Doodle Recognition Submitted in partial fulfilment of the requirement of the degree of BACHELOR OF ENGINEERING In COMPUTER ENGINEERING By Kanishk Bhatia Pratik Devnani Harshit Gupta Guide: PROF. SHILPA VERMA (Associate Professor, Department of Computer Engineering, TSEC)
Introduction Image-based recognition or search has been available for use for a long time and it has various advantages and disadvantages. Although being the standard methods and techniques which give results and get the job done, there has been a shift in the dynamic of recognition domains. More emphasis has been put on individuality and unexplored avenues. Doodle recognition is the result of such renewed enthusiasm to explore various new domains and to perfect them and get them into a format that is usable in real-life situations. “A doodle is a drawing made while a person's attention is otherwise occupied” is a very general definition which has been thrown around from the past 2 decades or so.

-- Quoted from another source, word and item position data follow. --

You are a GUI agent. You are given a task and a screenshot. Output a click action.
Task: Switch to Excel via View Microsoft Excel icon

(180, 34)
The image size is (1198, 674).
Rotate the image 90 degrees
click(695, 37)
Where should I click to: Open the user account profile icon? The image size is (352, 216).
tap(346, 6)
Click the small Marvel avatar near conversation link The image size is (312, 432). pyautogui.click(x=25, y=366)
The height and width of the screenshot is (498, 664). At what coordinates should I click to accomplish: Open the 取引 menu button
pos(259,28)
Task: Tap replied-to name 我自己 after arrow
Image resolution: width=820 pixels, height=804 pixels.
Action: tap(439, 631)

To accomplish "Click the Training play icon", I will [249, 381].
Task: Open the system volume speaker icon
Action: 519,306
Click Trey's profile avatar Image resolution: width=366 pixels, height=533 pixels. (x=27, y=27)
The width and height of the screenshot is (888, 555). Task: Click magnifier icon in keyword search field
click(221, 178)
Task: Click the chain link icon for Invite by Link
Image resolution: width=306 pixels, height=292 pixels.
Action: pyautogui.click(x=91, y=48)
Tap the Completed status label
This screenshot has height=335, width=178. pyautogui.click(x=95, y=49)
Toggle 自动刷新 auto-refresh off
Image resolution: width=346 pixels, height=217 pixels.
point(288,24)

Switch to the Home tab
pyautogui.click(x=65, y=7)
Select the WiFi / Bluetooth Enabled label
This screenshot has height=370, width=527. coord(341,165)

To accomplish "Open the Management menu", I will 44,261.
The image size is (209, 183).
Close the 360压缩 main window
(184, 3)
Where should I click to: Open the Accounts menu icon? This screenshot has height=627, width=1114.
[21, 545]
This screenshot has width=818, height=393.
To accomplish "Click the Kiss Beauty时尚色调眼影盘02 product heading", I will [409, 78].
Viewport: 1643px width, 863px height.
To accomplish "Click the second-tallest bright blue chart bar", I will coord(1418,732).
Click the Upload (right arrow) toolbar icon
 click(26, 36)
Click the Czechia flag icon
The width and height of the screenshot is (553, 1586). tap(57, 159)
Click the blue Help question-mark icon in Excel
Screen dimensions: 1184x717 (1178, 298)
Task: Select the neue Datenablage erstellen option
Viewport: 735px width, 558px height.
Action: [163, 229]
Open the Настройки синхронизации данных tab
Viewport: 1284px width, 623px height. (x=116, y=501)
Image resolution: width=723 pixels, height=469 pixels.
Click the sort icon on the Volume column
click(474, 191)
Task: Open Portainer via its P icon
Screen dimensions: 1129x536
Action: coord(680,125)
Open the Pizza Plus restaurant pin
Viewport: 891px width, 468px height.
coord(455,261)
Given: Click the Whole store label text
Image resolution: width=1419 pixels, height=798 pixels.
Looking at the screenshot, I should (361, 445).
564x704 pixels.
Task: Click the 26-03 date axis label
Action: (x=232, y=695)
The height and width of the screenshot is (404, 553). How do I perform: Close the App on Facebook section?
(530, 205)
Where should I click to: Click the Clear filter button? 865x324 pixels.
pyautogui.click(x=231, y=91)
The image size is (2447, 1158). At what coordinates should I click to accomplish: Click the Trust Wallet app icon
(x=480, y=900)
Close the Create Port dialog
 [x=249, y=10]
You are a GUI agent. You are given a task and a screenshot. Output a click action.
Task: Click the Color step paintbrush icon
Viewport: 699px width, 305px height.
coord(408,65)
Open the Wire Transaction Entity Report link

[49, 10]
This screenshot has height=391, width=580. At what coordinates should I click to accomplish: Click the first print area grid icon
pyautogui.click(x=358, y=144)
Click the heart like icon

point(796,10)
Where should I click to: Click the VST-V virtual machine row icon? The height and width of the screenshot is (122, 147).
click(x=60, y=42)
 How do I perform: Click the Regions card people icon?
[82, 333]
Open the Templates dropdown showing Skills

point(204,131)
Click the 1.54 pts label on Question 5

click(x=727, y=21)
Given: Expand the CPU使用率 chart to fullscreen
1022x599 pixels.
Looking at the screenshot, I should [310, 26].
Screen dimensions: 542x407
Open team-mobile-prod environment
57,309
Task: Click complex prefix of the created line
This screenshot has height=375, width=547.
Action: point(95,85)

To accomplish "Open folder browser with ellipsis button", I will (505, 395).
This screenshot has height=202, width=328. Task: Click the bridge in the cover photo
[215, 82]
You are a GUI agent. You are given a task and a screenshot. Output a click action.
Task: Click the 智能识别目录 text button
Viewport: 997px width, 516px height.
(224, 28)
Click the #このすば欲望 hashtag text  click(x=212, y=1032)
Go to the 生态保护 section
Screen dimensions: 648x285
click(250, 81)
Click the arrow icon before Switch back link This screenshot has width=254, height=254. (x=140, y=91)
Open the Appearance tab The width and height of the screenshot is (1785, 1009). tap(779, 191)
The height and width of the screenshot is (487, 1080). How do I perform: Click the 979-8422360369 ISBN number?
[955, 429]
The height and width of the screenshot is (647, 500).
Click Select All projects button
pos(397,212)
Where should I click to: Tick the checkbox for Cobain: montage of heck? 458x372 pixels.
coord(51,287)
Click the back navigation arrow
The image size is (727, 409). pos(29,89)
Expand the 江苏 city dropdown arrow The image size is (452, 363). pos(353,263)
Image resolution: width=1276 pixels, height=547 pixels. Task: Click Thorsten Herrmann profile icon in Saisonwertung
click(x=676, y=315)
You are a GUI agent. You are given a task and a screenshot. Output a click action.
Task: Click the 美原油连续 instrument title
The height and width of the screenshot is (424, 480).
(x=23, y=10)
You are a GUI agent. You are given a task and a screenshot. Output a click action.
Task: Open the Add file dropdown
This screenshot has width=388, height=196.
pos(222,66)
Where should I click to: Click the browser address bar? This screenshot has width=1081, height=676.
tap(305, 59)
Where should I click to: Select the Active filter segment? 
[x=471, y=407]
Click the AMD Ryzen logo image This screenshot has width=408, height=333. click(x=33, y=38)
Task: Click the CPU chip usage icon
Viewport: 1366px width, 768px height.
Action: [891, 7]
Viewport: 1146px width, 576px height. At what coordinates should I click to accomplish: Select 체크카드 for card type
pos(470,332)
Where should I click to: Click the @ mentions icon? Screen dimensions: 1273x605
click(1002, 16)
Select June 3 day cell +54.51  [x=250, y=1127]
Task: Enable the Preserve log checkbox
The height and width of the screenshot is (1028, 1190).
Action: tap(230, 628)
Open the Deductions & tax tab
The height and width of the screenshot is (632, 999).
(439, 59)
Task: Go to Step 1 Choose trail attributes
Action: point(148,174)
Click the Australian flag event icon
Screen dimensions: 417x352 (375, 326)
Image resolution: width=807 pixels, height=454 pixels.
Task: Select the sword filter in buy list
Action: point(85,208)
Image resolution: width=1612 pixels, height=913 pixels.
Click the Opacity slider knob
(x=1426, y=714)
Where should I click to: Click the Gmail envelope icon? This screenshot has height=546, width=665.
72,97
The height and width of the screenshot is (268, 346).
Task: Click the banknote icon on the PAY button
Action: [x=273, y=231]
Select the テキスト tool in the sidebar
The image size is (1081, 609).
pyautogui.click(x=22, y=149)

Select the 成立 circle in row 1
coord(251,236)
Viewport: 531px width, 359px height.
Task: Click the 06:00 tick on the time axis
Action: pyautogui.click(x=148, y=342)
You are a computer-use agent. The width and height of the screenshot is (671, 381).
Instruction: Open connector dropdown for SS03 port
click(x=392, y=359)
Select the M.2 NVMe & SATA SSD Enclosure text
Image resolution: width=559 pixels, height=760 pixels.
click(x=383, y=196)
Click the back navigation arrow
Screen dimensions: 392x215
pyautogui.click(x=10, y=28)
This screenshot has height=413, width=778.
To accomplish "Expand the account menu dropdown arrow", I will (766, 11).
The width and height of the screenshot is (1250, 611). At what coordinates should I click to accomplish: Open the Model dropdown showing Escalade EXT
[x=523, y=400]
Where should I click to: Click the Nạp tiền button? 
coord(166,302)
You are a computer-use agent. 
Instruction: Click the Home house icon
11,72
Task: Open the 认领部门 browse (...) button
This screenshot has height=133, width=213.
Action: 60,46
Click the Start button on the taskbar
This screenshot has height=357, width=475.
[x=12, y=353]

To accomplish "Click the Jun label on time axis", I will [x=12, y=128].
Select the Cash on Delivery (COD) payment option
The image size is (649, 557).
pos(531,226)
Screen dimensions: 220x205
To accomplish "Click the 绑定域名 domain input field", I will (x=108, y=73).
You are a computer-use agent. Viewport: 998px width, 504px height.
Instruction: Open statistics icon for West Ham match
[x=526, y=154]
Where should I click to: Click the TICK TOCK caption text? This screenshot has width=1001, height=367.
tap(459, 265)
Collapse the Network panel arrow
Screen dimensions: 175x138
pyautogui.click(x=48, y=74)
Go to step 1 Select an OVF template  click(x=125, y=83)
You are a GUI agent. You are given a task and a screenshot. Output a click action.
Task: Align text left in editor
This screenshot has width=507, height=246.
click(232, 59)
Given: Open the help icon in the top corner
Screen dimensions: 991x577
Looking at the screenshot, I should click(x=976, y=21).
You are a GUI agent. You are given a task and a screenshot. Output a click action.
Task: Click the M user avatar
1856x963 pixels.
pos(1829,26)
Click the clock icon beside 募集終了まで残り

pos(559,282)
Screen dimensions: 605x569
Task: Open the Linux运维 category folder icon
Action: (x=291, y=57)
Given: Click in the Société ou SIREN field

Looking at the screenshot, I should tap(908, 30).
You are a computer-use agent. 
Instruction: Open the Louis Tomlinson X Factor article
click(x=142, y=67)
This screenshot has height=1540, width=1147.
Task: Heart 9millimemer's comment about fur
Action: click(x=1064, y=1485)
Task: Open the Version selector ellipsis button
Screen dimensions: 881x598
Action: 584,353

A more suitable definition states that “doodles are simple drawings that can have concrete representational meaning or may just be composed of random and abstract lines, which may or may not have a specific meaning.” Doodles have a far deeper meaning and are extremely important to us than previously perceived. They can carry a great deal of meaning, and for the artist, they can sometimes be the source of inspiration for serious artworks. It's important though, to remember that a doodle is not a personality test - it's just a doodle; assessments used by psychologists are scientifically and professionally developed and tested. Thinking about a doodles meaning can help you reflect on your feelings and develop creative ideas, but that is all. Doodles can certainly reveal something about a person, but what? Interpreting them is inexact, to say the least. As handmade marks on paper, they have a great deal in common with graphology. However, no graphologist would use them as a sole indicator. Looking at a collection of various doodles would offer the most helpful insight, especially when coupled with other information, such as handwriting analysis. A used case of doodle recognition is auto-drawing or auto-completion of drawing. A trained neural network recognizes the sketch and can suggest clip art based on object recognition. This technology can provide suggestions based on what the user fully or partially draws. Roughly drawn sketches can be instantly converted into neat clip art. The purpose of this proposed project is to create a system that recognizes and classifies doodles with the highest accuracy while considering time factors and accounting for individual traits that a person displays while doodling.
1.2 Aim & Objectives
The aim of this project is • To design and develop a GUI based platform where a user can draw objects and the system can correctly classify the object. • To ensure that our application works for different classes of objects and that it correctly classifies the objects which are drawn by the users. • To display percentage match and closest resemblance in the form of a pie chart. It matches that the Neural Network made before converging on the result. • To keep in mind the possibility of future expansion and development of the project and making it modular and easy to update. 1.3 Scope
The system to be developed will classify a doodle into a certain class of objects. It will accept as its input a drawing from the user and in return, it will classify the doodle and provide additional information regarding the percentage match and closest resembling options as well. Before beginning to classify doodles, the algorithm needs to be trained. Often this is done by using supervised learning and historical data. On learning from this training process, the model can predict the class of the doodle accurately. These types of algorithms fall under the domain of machine learning. Machine learning is an application of artificial intelligence (AI) that provides systems with the ability to automatically learn and improve from experience without being explicitly programmed. Machine learning focuses on the development of computer programs that can access data and use it to learn for themselves.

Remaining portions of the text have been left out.